Assignment: Below are entries. Pull out all lines containing "computer".

┌─ Records for the exercise

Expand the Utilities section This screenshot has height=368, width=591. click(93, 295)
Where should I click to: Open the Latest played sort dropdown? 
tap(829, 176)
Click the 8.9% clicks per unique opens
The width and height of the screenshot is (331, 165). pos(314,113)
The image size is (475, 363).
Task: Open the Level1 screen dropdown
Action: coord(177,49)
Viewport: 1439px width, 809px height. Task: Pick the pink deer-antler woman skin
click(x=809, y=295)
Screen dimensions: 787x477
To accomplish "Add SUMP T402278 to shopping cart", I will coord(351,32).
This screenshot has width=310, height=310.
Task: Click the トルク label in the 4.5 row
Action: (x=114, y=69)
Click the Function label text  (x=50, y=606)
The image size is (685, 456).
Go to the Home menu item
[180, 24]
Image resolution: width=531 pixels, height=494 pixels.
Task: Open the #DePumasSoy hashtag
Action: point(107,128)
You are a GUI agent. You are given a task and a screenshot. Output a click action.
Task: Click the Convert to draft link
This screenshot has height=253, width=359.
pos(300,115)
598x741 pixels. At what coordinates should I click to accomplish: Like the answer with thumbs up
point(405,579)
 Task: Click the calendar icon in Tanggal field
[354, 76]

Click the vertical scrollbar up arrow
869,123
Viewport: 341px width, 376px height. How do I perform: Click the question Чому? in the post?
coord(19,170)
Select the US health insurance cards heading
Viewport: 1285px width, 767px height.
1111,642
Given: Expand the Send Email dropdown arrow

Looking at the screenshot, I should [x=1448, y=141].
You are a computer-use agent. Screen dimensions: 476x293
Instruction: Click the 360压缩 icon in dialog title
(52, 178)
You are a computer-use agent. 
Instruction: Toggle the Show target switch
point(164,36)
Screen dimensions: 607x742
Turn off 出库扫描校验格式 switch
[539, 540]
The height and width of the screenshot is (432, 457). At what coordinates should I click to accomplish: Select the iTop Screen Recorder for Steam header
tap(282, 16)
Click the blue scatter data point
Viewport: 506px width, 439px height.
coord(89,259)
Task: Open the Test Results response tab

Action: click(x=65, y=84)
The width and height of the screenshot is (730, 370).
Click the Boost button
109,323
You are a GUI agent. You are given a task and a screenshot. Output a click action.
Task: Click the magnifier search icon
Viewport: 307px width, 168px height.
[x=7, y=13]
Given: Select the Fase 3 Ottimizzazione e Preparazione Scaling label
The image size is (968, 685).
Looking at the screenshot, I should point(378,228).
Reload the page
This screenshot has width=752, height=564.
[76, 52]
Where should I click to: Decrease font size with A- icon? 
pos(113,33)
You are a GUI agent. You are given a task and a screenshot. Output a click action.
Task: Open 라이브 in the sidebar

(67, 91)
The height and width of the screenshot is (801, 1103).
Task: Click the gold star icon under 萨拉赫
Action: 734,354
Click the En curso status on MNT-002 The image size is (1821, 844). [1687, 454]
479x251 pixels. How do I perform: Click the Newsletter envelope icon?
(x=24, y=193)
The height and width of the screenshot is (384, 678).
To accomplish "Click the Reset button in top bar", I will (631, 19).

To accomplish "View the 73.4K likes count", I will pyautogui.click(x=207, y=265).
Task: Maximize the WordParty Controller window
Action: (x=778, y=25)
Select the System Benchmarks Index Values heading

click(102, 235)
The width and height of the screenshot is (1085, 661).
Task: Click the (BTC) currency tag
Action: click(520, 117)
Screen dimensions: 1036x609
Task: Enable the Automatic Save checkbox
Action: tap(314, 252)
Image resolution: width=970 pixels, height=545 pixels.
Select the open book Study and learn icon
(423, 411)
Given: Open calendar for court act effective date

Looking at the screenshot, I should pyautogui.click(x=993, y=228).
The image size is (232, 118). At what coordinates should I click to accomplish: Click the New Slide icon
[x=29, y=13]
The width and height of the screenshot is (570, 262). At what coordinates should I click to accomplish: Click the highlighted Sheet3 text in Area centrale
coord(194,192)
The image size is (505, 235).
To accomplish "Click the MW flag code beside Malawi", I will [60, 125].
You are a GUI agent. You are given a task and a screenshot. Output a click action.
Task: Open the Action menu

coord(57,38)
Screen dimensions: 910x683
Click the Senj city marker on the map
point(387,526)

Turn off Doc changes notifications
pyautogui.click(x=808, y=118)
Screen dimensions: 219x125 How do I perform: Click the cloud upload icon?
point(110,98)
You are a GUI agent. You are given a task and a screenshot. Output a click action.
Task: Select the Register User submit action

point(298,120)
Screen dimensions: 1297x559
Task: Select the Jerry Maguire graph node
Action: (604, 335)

└─

Answer box:
You are a computer-use agent. Screen dimensions: 476x293
You are a computer-use agent. 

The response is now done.